On Thu, 24 Jan 2013 20:05:41 -0300
Andrés Sanhueza <[email protected]> wrote:

Do you think that a "end of story" symbol may be feasible/useful?

My position is that the attempt to encode such "semantics" that are defined on the whole text level is a mistake. In fact, it is a common mistake that keeps surfacing in proposals or tentative proposals.

When Unicode encodes semantics, it's on the level of individual symbols. If there were a recognized notation that defined an "end of text" symbol, then you could encode that in Unicode, and expect that to be rendered with ordinary stylistic variations (governed by font selection - with the font not selected just for that symbol, but once, for all aspects of that notation).

Such a use would then be analogous to something like the integral sign, which has a (small) range of customary and conventional shapes, e.g. upright or slanted, bulky or slender, which fall into what anyone would consider stylistic variations. The precise variation is usually selected by choice of font not just for the integral, but a whole set of other mathematical symbols as well (the full notation in fact).

Placing a symbol of some sort at the end of a text is a fairly widespread convention, but there is no agreement on any set or range of customary shapes for that purpose. In a way, that makes this convention less a notation, but something different. In some ways it's more similar to the way that languages may agree on representing the concept "house" as a known, albeit with completely different sets of shapes ("house", "Haus", "hus", "maison" etc.).

For languages, those representations would be called spellings, and I think that's the appropriate concept as well for the "end of story" convention. Rather than conceiving of it as a single "character" with a range of "glyphs", it's a convention on the whole text level that is customarily expressed by different spellings (choice of abstract or pictorial symbol).

Just as Unicode does not unify spellings, the different choices of symbol for "end of story" should remain disunified. Each user of the convention decides on an appropriate character or symbol for the purpose. (Another analogy would be list item markers which are equally not unified into a generic control code with "glyph variants", but are separate characters).

Because the semantic of the convention is not directly represented / representable on the encoding level, there's also no need to encode multiple characters of different shapes such as "end of story-1", "end of story-2" etc. Instead, like the use of "." or "," for decimal point, the semantic of "end of story" comes from context. Whenever a symbol is placed consistently at the end of every story in a collection, that symbol acquires the "end of story" semantics.

There are cases where Unicode has duplicated characters (using the same shape) based on which convention they happen to be used with. All these duplications are problematic in many contexts, however well intentioned they may have been. These cases make poor precedents and must be properly understood as the exceptions they are. The general encoding principle in Unicode remains that Unicode does not encode spelling - which means that symbols and other characters can be put into new contexts and there acquire new semantics to the human reader - without requiring the addition of dedicated code points.
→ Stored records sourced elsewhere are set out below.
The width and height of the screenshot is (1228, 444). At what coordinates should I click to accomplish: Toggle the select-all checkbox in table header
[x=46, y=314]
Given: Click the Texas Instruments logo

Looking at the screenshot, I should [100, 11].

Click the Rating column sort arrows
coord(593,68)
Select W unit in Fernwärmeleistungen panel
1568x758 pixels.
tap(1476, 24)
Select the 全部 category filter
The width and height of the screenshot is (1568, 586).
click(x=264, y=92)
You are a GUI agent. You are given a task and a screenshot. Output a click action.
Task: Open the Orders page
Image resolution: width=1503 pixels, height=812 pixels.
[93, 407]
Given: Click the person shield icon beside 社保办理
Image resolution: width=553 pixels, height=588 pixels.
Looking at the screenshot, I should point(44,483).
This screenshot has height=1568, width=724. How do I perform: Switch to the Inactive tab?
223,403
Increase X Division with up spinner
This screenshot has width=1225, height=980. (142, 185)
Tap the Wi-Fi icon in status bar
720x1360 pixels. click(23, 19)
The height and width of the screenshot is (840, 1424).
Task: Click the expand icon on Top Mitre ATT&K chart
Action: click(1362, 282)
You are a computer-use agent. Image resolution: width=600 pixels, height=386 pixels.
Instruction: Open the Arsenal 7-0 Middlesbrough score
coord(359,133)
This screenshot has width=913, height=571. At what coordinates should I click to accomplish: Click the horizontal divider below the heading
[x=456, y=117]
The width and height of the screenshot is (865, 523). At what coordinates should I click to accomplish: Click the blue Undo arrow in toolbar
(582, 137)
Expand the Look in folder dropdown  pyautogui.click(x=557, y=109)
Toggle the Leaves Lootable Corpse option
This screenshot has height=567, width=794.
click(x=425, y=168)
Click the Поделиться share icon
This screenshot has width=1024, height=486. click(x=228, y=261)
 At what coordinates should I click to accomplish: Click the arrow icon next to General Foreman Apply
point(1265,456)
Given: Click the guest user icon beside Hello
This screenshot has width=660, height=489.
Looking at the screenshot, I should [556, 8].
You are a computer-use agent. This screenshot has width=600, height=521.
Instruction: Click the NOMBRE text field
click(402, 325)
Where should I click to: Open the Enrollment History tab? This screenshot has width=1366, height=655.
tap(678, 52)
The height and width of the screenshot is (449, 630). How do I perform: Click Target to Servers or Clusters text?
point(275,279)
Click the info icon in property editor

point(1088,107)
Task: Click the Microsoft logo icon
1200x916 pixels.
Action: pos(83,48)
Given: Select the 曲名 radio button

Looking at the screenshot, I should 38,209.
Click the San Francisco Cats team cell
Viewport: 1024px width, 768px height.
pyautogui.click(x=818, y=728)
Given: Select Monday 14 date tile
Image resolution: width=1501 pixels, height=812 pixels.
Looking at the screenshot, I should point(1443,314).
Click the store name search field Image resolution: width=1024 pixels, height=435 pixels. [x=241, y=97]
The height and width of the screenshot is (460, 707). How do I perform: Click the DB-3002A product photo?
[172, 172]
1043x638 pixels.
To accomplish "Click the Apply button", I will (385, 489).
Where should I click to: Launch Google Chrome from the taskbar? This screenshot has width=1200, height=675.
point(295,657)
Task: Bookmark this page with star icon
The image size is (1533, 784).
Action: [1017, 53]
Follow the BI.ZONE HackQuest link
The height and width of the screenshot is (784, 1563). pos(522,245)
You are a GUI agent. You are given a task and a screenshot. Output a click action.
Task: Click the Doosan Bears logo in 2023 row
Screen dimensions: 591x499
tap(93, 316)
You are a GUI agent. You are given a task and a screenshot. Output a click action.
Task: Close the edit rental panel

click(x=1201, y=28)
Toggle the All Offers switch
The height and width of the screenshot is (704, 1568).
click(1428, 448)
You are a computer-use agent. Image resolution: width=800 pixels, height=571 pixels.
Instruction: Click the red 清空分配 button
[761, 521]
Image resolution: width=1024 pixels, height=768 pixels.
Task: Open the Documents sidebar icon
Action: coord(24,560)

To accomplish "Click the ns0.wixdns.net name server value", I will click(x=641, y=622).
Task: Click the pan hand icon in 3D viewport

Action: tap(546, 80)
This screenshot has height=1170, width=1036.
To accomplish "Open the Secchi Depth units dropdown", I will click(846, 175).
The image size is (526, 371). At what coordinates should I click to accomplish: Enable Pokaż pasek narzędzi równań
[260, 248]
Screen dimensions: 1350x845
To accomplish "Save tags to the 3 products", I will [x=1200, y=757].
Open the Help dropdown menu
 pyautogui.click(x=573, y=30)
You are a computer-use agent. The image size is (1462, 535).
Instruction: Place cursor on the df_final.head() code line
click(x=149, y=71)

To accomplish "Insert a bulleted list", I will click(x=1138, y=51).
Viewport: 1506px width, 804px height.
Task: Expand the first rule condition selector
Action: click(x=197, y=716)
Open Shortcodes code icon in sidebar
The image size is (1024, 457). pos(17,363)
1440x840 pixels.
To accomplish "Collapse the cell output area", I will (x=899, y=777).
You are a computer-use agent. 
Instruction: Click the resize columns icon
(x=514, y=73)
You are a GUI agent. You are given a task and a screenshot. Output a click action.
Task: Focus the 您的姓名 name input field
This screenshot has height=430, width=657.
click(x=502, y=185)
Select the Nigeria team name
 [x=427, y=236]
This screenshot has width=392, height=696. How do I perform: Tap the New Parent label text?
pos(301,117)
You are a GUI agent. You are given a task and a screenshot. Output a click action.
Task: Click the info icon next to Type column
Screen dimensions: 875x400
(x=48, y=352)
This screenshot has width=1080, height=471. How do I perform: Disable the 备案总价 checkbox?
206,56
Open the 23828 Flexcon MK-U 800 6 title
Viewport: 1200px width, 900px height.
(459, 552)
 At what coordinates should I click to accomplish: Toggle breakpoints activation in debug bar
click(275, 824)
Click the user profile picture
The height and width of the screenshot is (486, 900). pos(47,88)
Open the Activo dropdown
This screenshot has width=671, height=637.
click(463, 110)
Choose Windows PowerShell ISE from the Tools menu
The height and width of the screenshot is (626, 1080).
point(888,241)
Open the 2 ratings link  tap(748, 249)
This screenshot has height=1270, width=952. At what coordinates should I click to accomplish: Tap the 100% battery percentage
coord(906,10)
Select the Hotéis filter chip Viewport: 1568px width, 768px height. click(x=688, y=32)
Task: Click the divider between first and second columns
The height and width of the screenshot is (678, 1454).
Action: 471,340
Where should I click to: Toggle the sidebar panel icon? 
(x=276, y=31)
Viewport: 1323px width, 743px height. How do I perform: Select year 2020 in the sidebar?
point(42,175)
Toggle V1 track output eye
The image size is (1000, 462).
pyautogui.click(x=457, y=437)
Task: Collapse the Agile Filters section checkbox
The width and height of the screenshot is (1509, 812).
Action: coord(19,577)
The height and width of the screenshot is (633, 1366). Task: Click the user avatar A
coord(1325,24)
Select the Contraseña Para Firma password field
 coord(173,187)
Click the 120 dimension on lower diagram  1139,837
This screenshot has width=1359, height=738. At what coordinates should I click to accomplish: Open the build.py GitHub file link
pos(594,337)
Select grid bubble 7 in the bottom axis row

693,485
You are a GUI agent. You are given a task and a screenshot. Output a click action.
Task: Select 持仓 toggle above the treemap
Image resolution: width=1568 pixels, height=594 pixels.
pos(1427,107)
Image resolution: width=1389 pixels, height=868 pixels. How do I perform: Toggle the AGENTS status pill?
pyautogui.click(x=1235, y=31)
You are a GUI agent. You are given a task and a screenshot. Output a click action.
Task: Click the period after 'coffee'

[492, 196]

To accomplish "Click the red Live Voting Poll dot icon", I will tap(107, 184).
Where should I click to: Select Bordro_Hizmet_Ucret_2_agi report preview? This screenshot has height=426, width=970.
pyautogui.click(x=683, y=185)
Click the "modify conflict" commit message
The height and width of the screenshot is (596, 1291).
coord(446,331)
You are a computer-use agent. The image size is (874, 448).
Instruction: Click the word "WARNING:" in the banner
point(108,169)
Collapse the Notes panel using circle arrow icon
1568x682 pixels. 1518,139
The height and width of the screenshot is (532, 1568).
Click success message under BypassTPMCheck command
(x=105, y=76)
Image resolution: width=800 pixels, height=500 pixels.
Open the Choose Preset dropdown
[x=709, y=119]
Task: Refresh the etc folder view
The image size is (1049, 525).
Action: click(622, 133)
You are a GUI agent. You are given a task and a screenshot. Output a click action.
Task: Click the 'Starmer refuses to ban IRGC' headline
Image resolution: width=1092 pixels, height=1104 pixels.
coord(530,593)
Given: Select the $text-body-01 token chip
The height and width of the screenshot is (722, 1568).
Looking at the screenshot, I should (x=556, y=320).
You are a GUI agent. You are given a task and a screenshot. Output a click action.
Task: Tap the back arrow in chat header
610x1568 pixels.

With this, we can turn back to the original question. Should an "end of story" character be encoded? The answer must be negative. However, if particular shapes have been in widespread enough use for that purpose, but are not yet encoded in Unicode as their own symbol, then encoding such symbols for general use would be appropriate.

Some of the more fancy symbols used for "end of story" on the other hand might be better implemented as private use characters. For example the use of corporate logos at the end of magazine articles.